So if you’ve stumbled across this page you might be wondering, “Why are my users different across GA and BQ? Sessions and other metrics are fine…but users are off!”
If you’re using standard SQL, your query for users should look something like this:
SELECT COUNT(DISTINCT fullVisitorId) as Users FROM `bigquery-public-data.google_analytics_sample.ga_sessions_20170601`
Now, comparing some metrics from the Google’s demo GA account and the corresponding BigQuery dates for June 2017…
SELECT SUM(totals.visits) as Sessions, COUNT(DISTINCT fullVisitorId) as Users, SUM(totals.pageviews) as Pageviews FROM `bigquery-public-data.google_analytics_sample.ga_sessions_201706*` WHERE date BETWEEN '20170601' AND '20170630'
We get this in BigQuery:
And this in Google Analytics:
Users is only 1.2% off, but for a perfectionist, it’s 100% annoying. You can breathe easy because there is a perfectly rational explanation.
Google Analytics Estimates Users in GA
Google relies heavily on pre-aggregated tables in order to serve you data in a timely, efficient manner. If I’m looking at sessions or pageviews from June 1st – June 30th, Google may serve this data onto standard reports from a pre-aggregated monthly table. But If I change the dates to June 1st – July 1st, GA can simply add the sessions or pageviews from a daily pre-aggregated July 1st table to the sessions and pageviews from the previous June table.
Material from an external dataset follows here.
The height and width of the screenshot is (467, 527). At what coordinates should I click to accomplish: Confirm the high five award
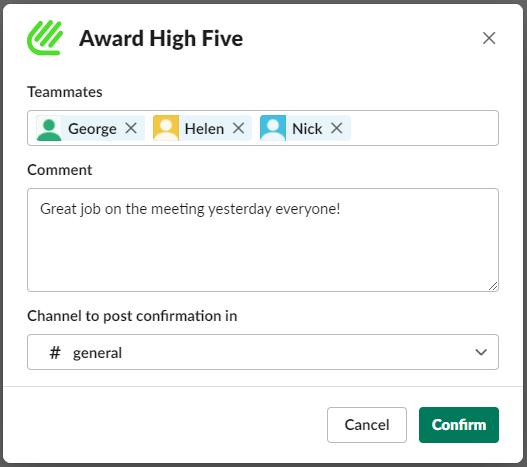point(459,425)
However, the users calculation don’t work in the same way. It’s the count of distinct visitors based on their client ID. One can’t simply add users for June and the users for July 1st and get total users. It requires a full recalculation over the full range of dates in order to accommodate for returning visitors.
Since calculating unique users is rather resource-intensive, and they don’t want to leave their users waiting for reports to load all day, Google uses an improved version of HyperLogLog (HyperLogLog ++), a probabilistic cardinality estimation algorithm. The algorithm can typically approximate distinct elements within 2% error. They use this for many of the primary reports; however you can still get a total accurate user count in unsampled reports.
Speed Test HyperLogLog++ in BigQuery
You can speed test HLL++ in BigQuery if you like. Try the full calculation first on the Github public data:
#standardSQL SELECT COUNT(DISTINCT actor.login) exact_cnt FROM `githubarchive.year.2016`
Query complete (5.7s elapsed, 3.39 GB processed)
Now try APPROX_COUNT_DISTINCT (which uses the HyperLogLog++ algorithm).
#standardSQL SELECT APPROX_COUNT_DISTINCT(actor.login) approx_cnt FROM `githubarchive.year.2016`
Query complete (3.1s elapsed, 3.39 GB processed)
You have an approximation with an error of only ~0.5% and in ~55% of the time.
If you’re finding a small discrepancy between GA users vs. BQ users, just know that you’re probably comparing your perfect BigQuery user calculation to a close, but not exact, approximation in GA. And if you want the warm feeling of reassurance, export an unsampled report in GA and you’ll see that the number do in fact match.